SMHC researchers are conducting case studies to document the impact of reforms in New York City; Chicago; Boston; Long Beach, California; Fairfax County, Virginia; Minneapolis; and the state of Minnesota. Additional case studies are being conducted of Teach for America, The New Teacher Project, and New Leaders for New Schools.

Key practices and initiatives being examined in these case studies include:

  • Instructional improvement strategies
  • Uses of student data to help improve classroom instruction
  • Recruitment strategies
  • Selection processes
  • Placement strategies
  • Induction and mentoring programs
  • Performance evaluation of teachers and principals
  • Professional development practices
  • Strategic use of compensation for teachers and principals

Odden says one challenge is to use the data from the measurement of student and teacher performance to guide management decisions (including talent recruitment, selection, and placement). Another challenge is to support and reward those who acquire and practice the kinds of instructional practices in classrooms that actually boost student learning.

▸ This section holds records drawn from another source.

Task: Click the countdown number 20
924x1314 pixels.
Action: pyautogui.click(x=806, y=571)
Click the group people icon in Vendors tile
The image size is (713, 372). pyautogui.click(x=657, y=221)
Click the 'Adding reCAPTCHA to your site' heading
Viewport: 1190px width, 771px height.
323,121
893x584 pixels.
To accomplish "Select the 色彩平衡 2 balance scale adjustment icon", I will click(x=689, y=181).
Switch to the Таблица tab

These actions will require deep-seated changes in the ways most districts operate, Odden says. Based on past experience, he thinks the changes are likely to generate controversy. Success will require strong education leadership, aggressive performance management, and broader political support.

The project has developed a Web 2.0 site—www.smhc-cpre.org/—that they hope becomes a digital meeting place for the community of individuals interested in changing strategic talent management in public education.

Odden says one way to understand SMHC reform is to think of five elements as the “river that runs through it.” They are: talent, management, instruction, achievement, and data. These five elements are constants that require relentless focus and transparent procedures and metrics. SMHC reforms must be aligned with and coordinated across these elements.